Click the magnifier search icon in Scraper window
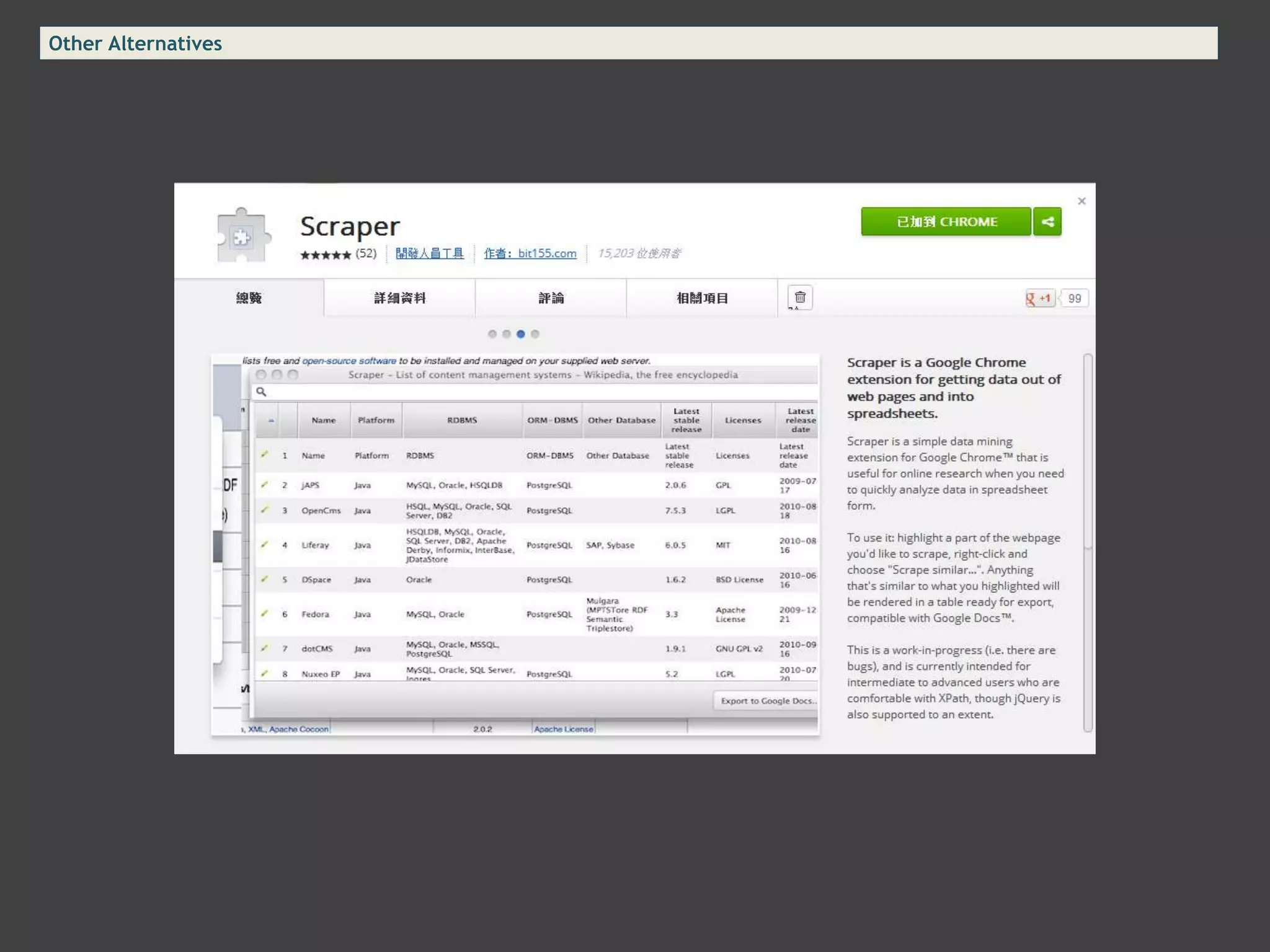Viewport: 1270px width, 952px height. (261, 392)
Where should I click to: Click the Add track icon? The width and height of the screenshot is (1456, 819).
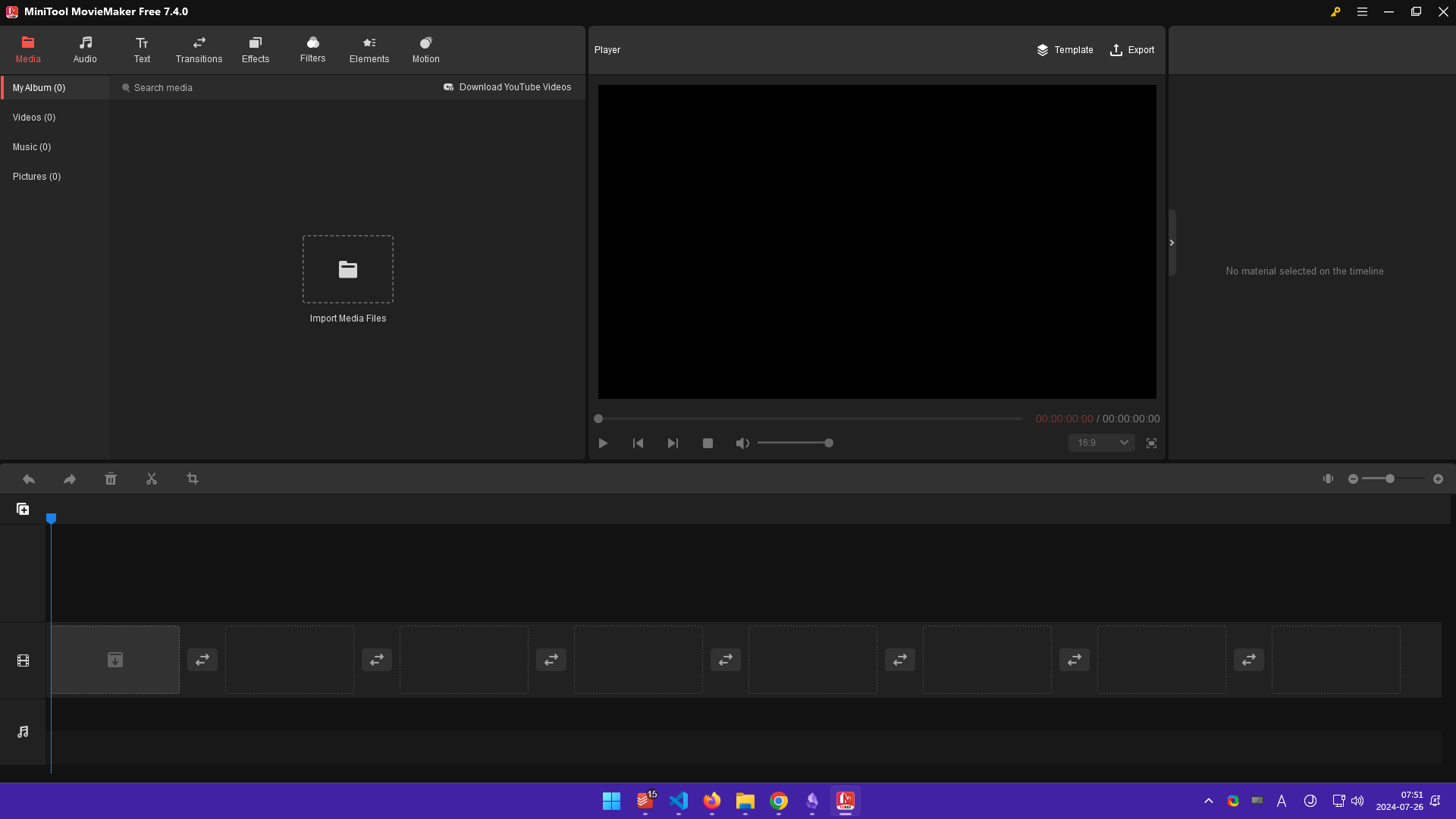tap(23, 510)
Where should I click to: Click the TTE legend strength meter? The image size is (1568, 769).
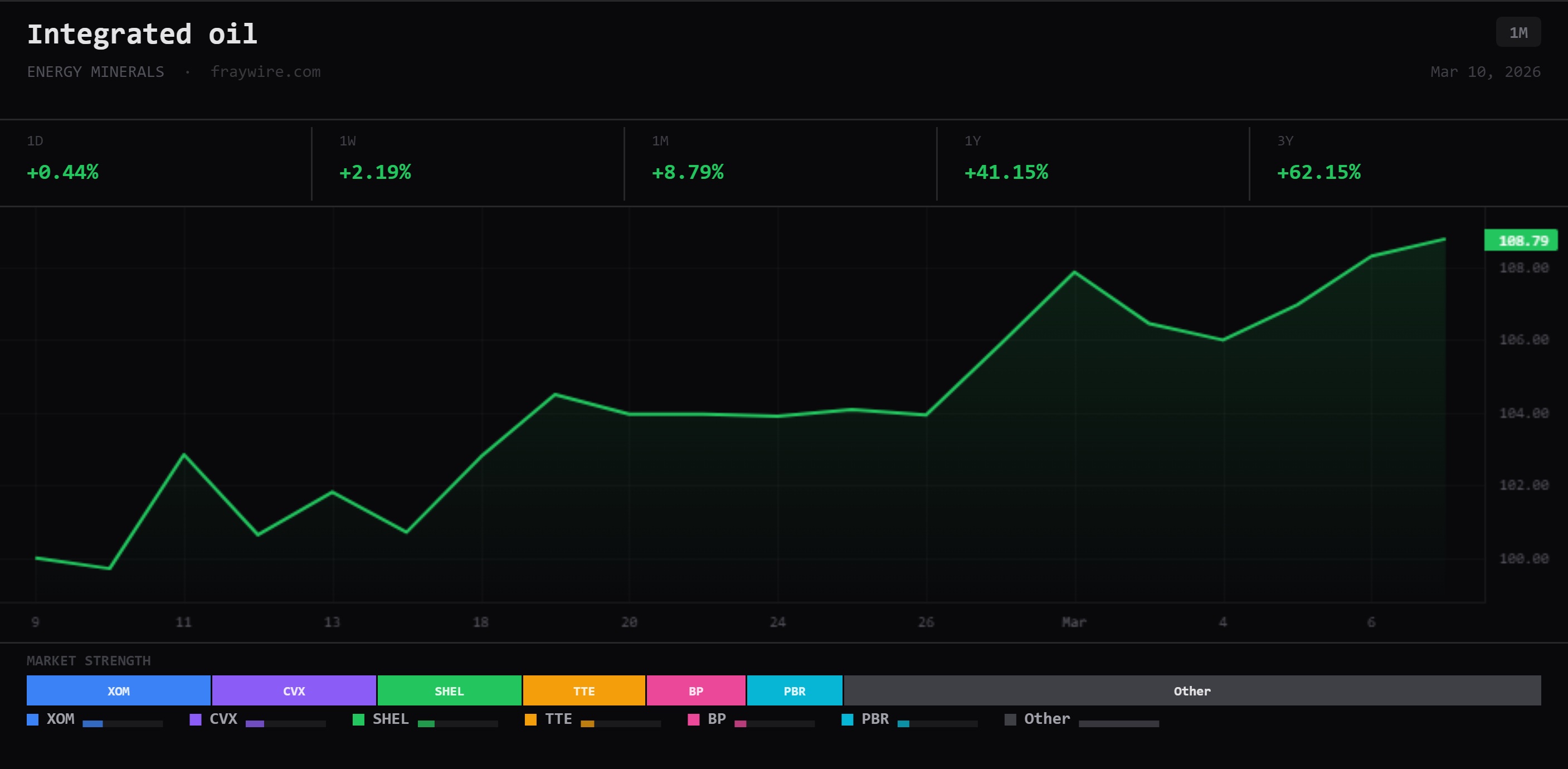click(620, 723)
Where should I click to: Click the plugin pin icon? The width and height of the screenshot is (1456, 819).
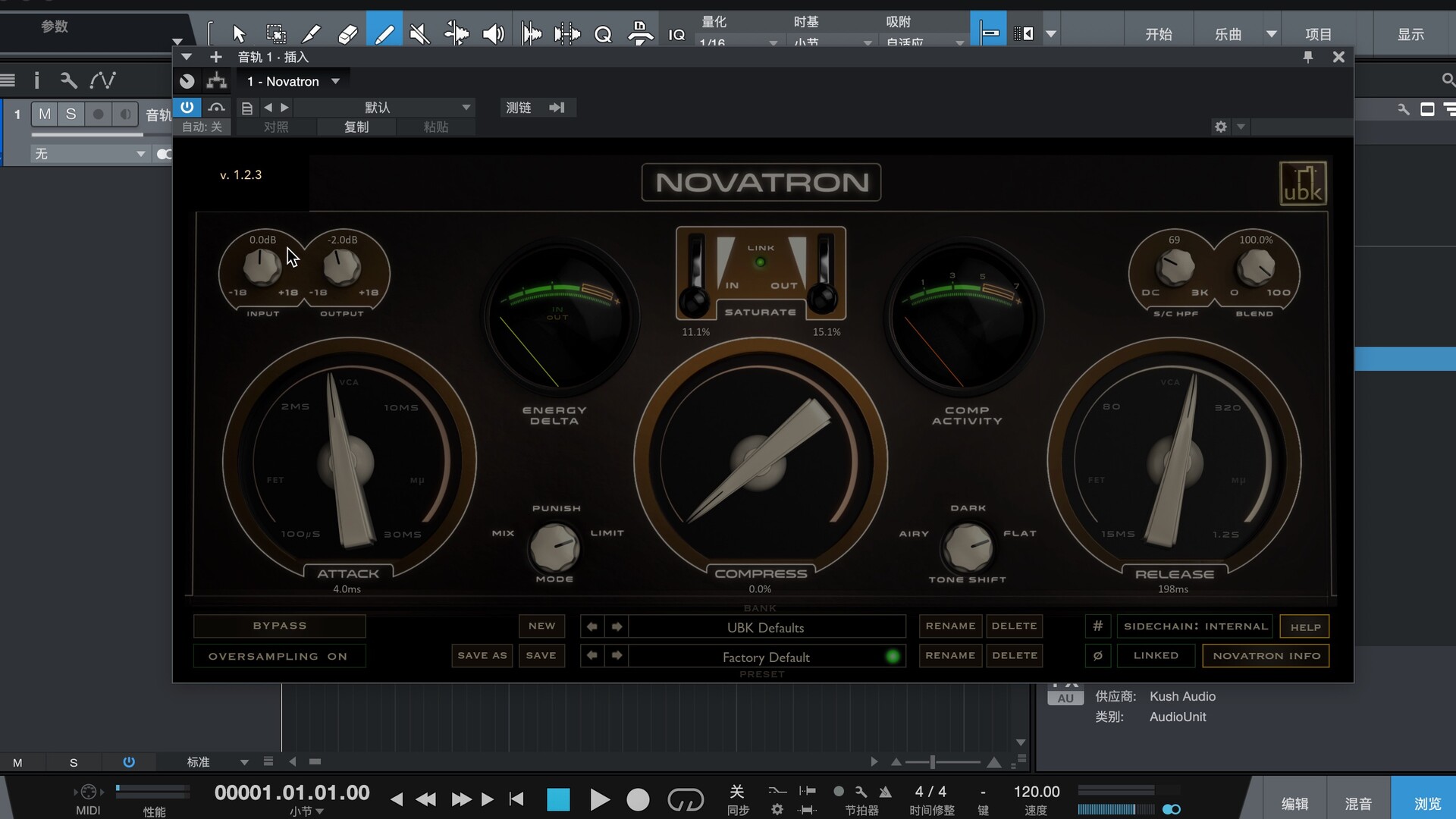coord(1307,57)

Prompt: Could you print the listing above exactly, without the pictures?

Answer section:
Click the magnifier search icon in Scraper window
Viewport: 1270px width, 952px height. (261, 392)
Where should I click to: Click the Add track icon? The width and height of the screenshot is (1456, 819).
tap(23, 510)
Where should I click to: Click the TTE legend strength meter? The image size is (1568, 769).
click(620, 723)
Where should I click to: Click the plugin pin icon? The width and height of the screenshot is (1456, 819).
coord(1307,57)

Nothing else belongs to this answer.